**ESTRATTO SELEZIONATO:**
- - -

Molti scommettono sul fatto che Martina sia pronto a fare da “kamikaze”. Il “reggente” dovrebbe svolgere una relazione con la quale proporrà una linea diversa da quella di Renzi e chiedere un voto su quella. Difficile che ottenga la maggioranza, dal momento che il senatore di Firenze ha sulla carta 117 voti sui 209 membri della Direzione. Al netto di possibili defezioni, la bocciatura della relazione di Martina obbligherebbe però ad anticipare il congresso al massimo per l’autunno, mentre l’ex segretario puntava alle primarie a inizio 2019, giusto qualche mese prima delle Europee. Di sicuro per Renzi, in difficoltà a ricandidarsi così vicino alla sconfitta elettorale e fresco di dimissioni, questa non sarebbe una buona notizia.

- - -

**CONTENUTO DEL DATASET:**
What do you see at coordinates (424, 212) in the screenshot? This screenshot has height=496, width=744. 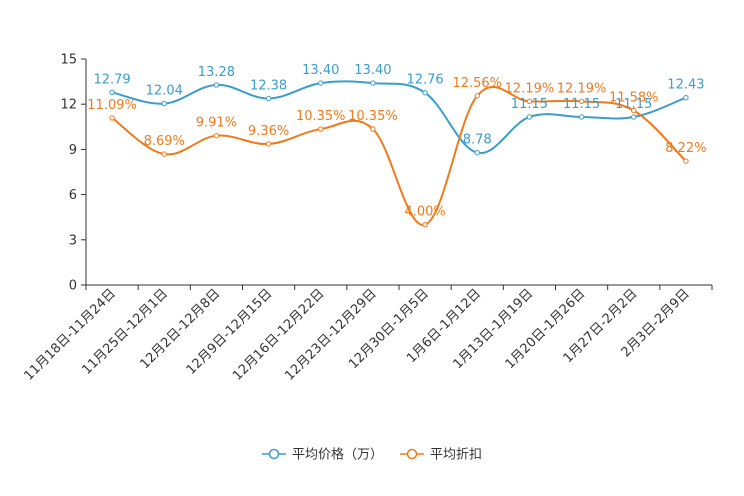 I see `data-label-1-6: 4.00%` at bounding box center [424, 212].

- - -

**REQUISITI RICHIESTI:**
(A) Secondo l'estratto su Martina e Renzi, quanti voti ha sulla carta il senatore di Firenze nella Direzione?
(B) Elenca tutti i numeri scritti in cifre che compaiono nell'estratto su Martina e Renzi.
(C) Prosegui l'estratto su Martina e Renzi a partire dalla sua ultima frase.

**RISULTATI ATTESI:**
(A) Ha 117 voti sui 209 membri della Direzione.

(B) 117, 209, 2019

(C)
“Invito tutti alla calma, ad abbassare i toni. È un dibattito, il nostro, in cui ci sono opinioni note, anche giudizi diversi sui passaggi che sono di fronte al Paese. Giovedì ci confronteremo come si confronta un partito come il nostro, ma adesso, per favore, proviamo ad abbassare i toni”, ha provato a dire Lorenzo Guerini, ex braccio destro del Rottamatore, tornato nel ruolo di paciere. Il suo appello, però, rischia di cadere nel vuoto. “Sono stato eletto in un collegio. Ho il dovere, non solo il diritto, di illustrare le mie scelte agli elettori. Rispetto chi nel PD vuole andare a governare con #M5S, ma credo sarebbe un grave errore'", ha rincarato la dose Renzi, ripubblicando ieri sera su Twitter il video dell'intervista fatta ieri con Fabio Fazio. Subito dopo ha garantito che sarà presente pure lui alla direzione.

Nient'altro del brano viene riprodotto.